▸ **Extract to read**
'''
BEFORE GAME 5 OF THE 2008 ALCS BECAME A MAGIC ACT, while the Rays were still doing the pummeling and the Red Sox were the only ones at Fenway who didn't know the season was over, I averted my eyes from the grim disaster unfolding on TV by reading Bill Simmons thoughts on the season's other great loss:
I still miss Manny. I can't lie. It took me four solid weeks to accept that he was really gone. Three weeks after the trade happened, I flicked on NESN for the opening pitch of a Sox game, noticed the SkyDome and thought, "Yes, Manny loves hitting in the SkyDome!" A second passed. A lightbulb went on. My shoulders slumped. Manny was gone.
All 9,000 words of his story are worth reading (and he even includes one of my favorite Manny anecdotes in a footnote), but here I'll skip to the end:
So, how will this play out? I see Manny leading the Dodgers to the 2008 World Series, breaking their hearts and donning pinstripes next season. He won't feel bad, because he's Manny. The L.A. fans will feel bad. I will feel worse. It will be the single most painful sports transaction of my lifetime. It will make me question why I follow sports at all, why we spend so much time caring about people who don't care about us. I don't want to hear Manny booed at Fenway. I don't want to root against him. I don't want to hold a grudge. I don't want to hear the "Mah-knee! Mah-knee!" chant echoing through the new Stadium. I am not ready for any of it. You love sports most when you're 16, then you love it a little bit less every year. And it happens because of things like this. Like Manny breaking the hearts of everyone in Boston because his agent wanted to get paid, then Manny landing in New York because the Yanks offered the most money.
PHILADELPHIA IS AN EVEN MORE UNFORGIVING baseball town than Boston? I guess, take it from one who knows. Terry Francona managed the Phillies from 1997–2000, with a 285-363 record:
So he was "genuinely happy" to see [the Phillies] experience success of their own. He may not have shared that sentiment for a city that didn't show him a lot of love. In explaining the differences between the fans in the two cities, Francona said, "I think there's more love for their players here. They want [them] to do good so bad that when they don't, it just kills them. In Philadelphia, it turned to hatred in a hurry. Like ball one."
'''
▸ **Listing**
'''
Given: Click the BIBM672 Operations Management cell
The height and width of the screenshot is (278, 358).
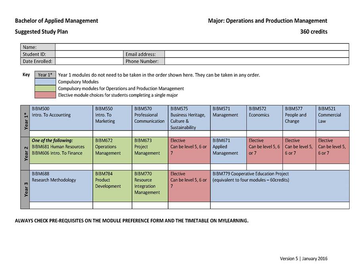Looking at the screenshot, I should [112, 150].
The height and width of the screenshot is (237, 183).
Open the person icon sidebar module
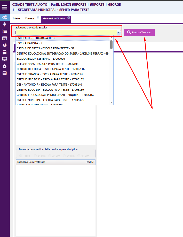tap(5, 25)
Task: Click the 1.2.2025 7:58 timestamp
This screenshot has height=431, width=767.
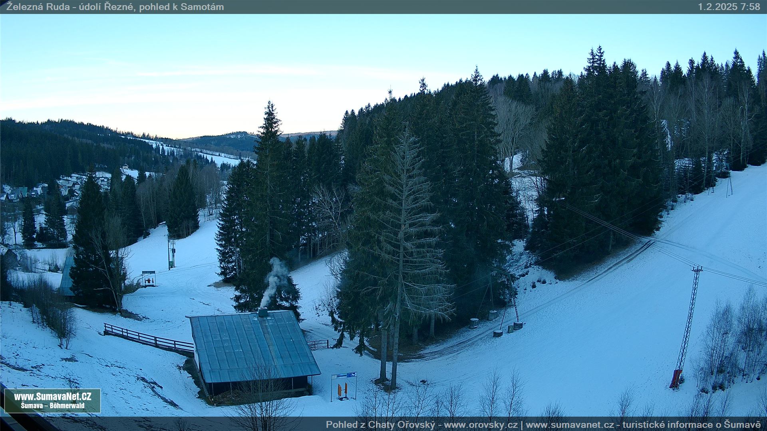Action: point(728,7)

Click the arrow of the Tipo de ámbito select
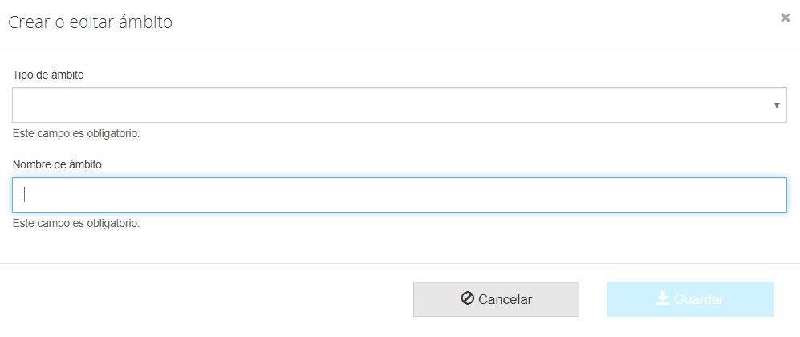tap(777, 105)
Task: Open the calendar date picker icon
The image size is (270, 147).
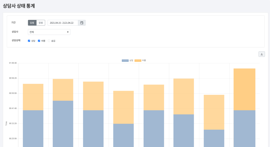Action: coord(82,23)
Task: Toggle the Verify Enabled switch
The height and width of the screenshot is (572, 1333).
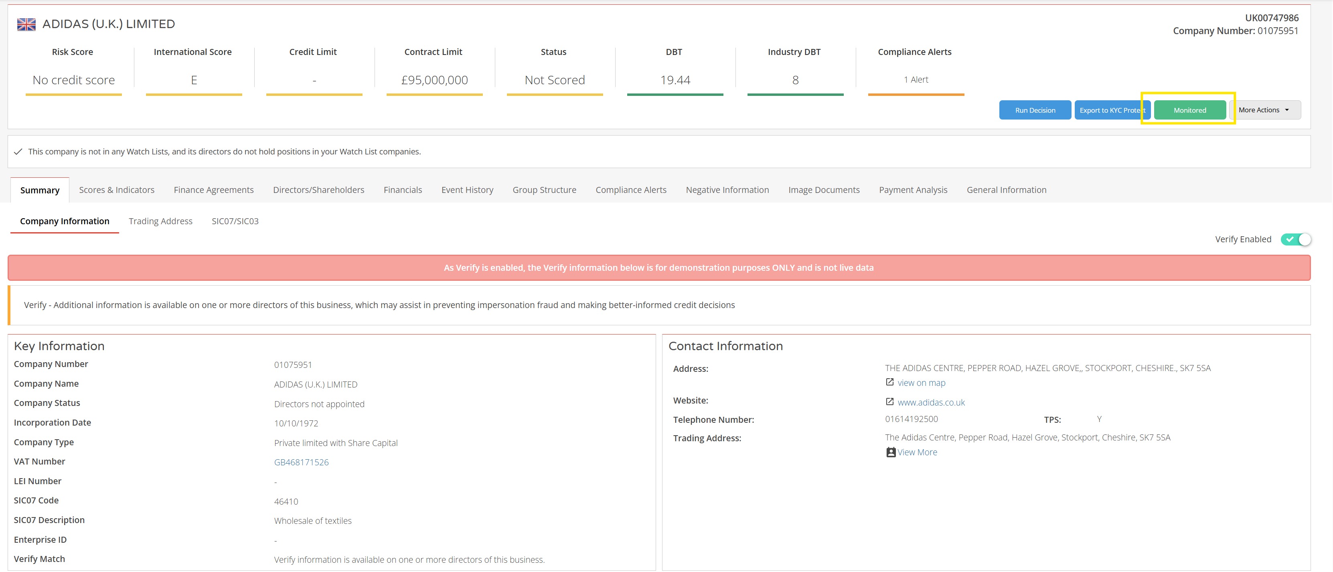Action: coord(1295,239)
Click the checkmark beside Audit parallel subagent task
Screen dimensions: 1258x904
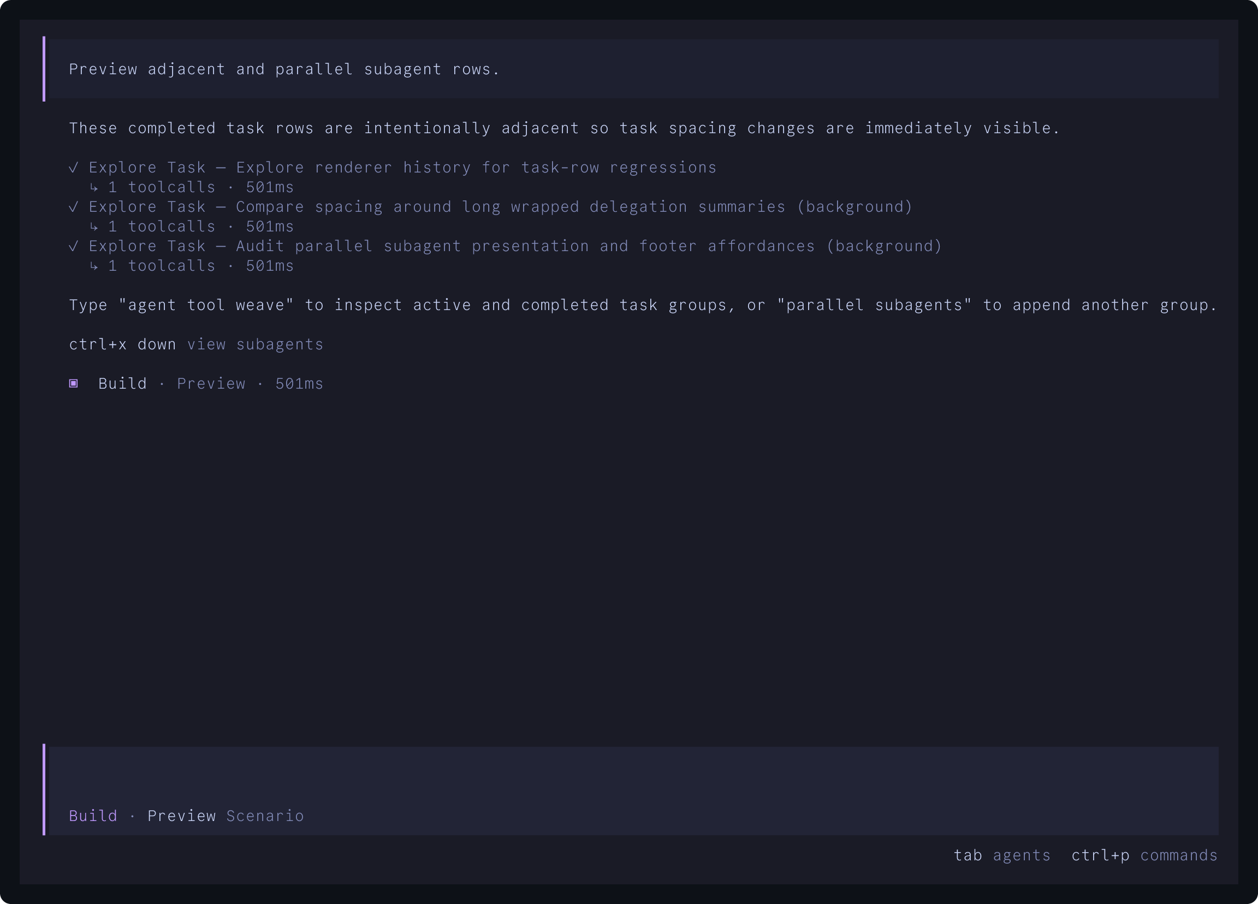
'''
▸ **Task to carry out**
From the baseball passage above, quote word for word the part that begins with the words containing "BEFORE GAME 5" and ends with "Manny was gone.".

▸ **Finished exercise**
BEFORE GAME 5 OF THE 2008 ALCS BECAME A MAGIC ACT, while the Rays were still doing the pummeling and the Red Sox were the only ones at Fenway who didn't know the season was over, I averted my eyes from the grim disaster unfolding on TV by reading Bill Simmons thoughts on the season's other great loss:
I still miss Manny. I can't lie. It took me four solid weeks to accept that he was really gone. Three weeks after the trade happened, I flicked on NESN for the opening pitch of a Sox game, noticed the SkyDome and thought, "Yes, Manny loves hitting in the SkyDome!" A second passed. A lightbulb went on. My shoulders slumped. Manny was gone.